• Stephen Oliver
  • The Exposition of a Picture (1986)

  • Novello & Co Ltd (World)

Commissioned by the Royal Society of Arts

  • String Quartet
  • Tenor, baritone
  • 35 min
  • Stephen Oliver, based on an idea by Adam Pollock.
  • English

Programme Note

BRIEF SYNOPSIS

In a public picture gallery in England, an elderly, shabby dressed gentleman meets a younger, more impetuous man. As they converse they discover that they have much in common; both are painters, their respective partners are both singers, and both have been driven from their native countries because of political upheaval. Their conversation centres largely on a painting of the Magdalene, in front of which the older man is standing, and they discuss points of correspondence between their loved ones and the grieving woman in the picture. It is eventually revealed that the older man is Cavaradossi, who managed to survive Scarpia’s firing squad but was blinded in the process.

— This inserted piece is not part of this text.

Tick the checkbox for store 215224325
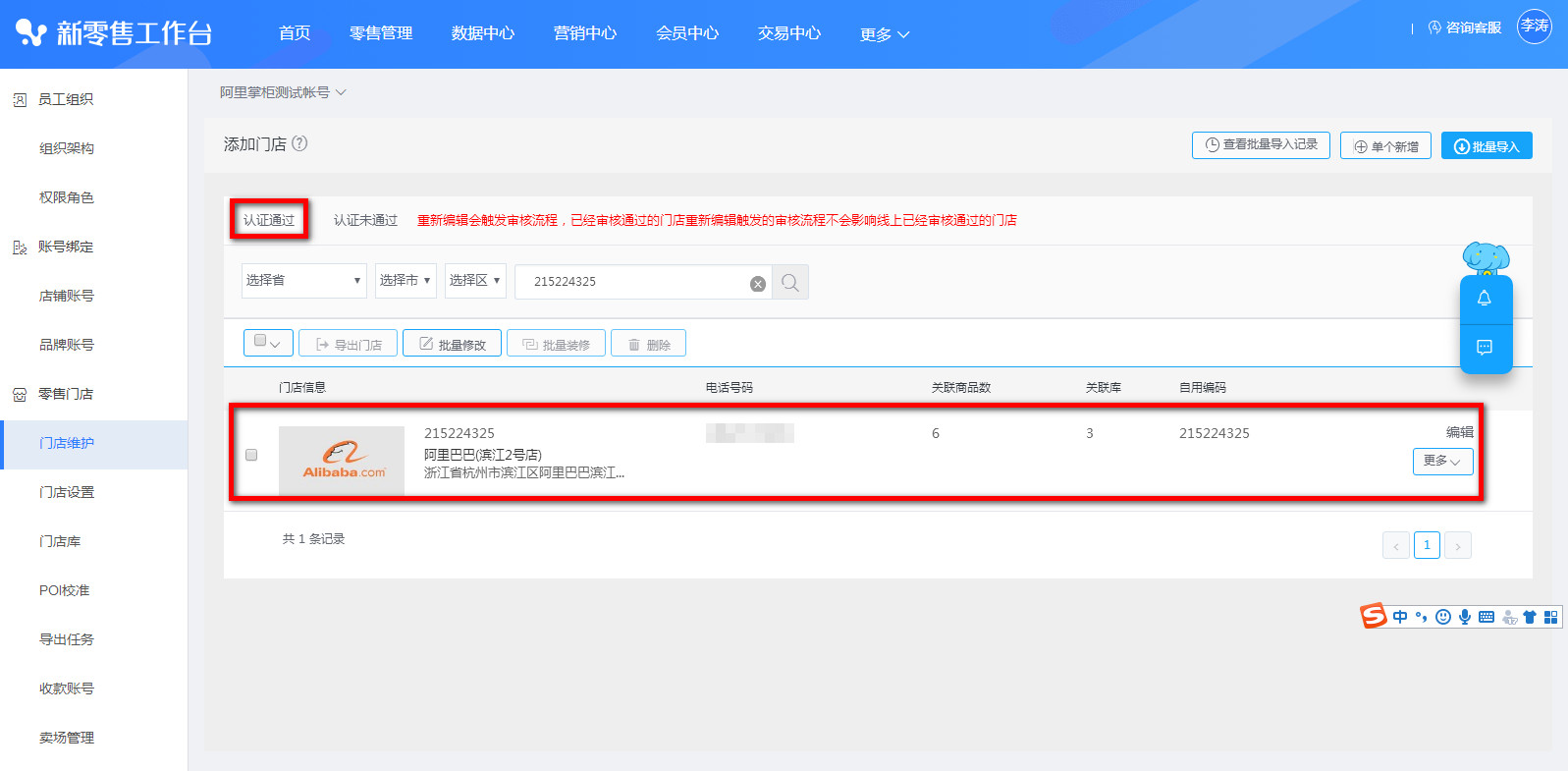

The younger man is the painter Marcello, last seen at the death bed of the dying Mimi in La Boheme, and now living with Musetta in England, working as a portrait painter.

BRIEF ROGRAMME NOTE

A dialogue takes place between two painters at a public picture gallery around 1850 in front of a painting of Mary Magdalen. The painters are in fact characters from different Puccini operas: a young Frenchman, Marcello and a blind, elderly Italian whose lover’s name was Tosca. This piece is the result of wondering what they would say to each other if they ever met.